Dans la NFL, le cas du footballeur américain Dave Duerson est devenu un symbole : ancien joueur de la ligue nationale de football américain (NFL), l’athlète a subi de nombreuses commotions qui, au fil des ans, lui ont laissé des séquelles cognitives et émotionnelles sévères (pertes de mémoire, sautes d’humeur, dépression...). En 2012, il a finalement mis fin à ses jours en laissant derrière lui une note dans laquelle il offrait son cerveau à la recherche.

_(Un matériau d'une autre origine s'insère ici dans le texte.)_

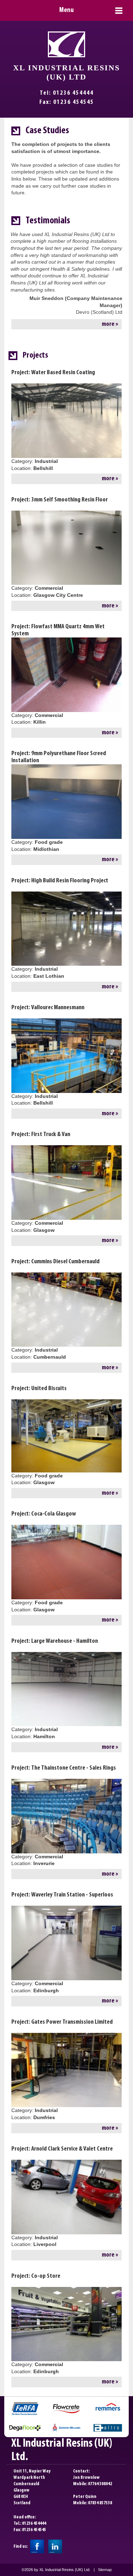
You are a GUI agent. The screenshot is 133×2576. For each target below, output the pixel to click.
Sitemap (105, 2570)
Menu (66, 10)
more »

Le bilan post-mortem a confirmé qu’il souffrait d’encéphalopathie traumatique chronique (ETC), une maladie dégénérative liée aux commotions cérébrales répétées.
Tous les sportifs victimes de commotions à répétition présentent les mêmes symptômes :
Sur le plan somatique : fatigue, sensibilité à la lumière, nausées, vomissements, problèmes visuels, d'équilibre..
Sur le plan cognitif : perte de mémoire, difficulté pour se concentrer, confusion, lenteur intellectuelle
Sur le plan émotionnel : fatigue, irritabilité, nervosité, somnolence, tristesse, problème de sommeil
On estime de 5 à 9 % le poids des commotions sur l'ensemble des blessures dans le sport.
Plus haut, plus vite, plus fort..Dans chaque discipline, le législateur essaie de prévenir par le règlement (carton rouge pour contact à la tête en rugby, expulsion pour les charge dans le dos au hockey notamment...) mais la société du spectacle commande..Mais c'est un peu l'histoire du gendarme et du voleur lorsque le dernier à toujours un temps d'avance.
Le règlement de ce fléau sera peut être économique lorsque les fédérations -organisatrices des compétitions- seront touchées au porte-monnaie.
En Grande Bretagne, 200 rugbymen ont créé une association pour demander des comptes à leur fédération. Aux Etats unis, des anciens footballeurs ou hockeyeurs sont allés en justice, souvent avec succès.
Docteur Jekyll et Mister Hyde s'affrontent devant les tribunaux. Et le match ne fait que commencer car les commotions seront le mal du siècle dans le sport mondial !
Plus vite, plus haut, plus fort, oui mais jusqu'ou, jusqu'à quand ??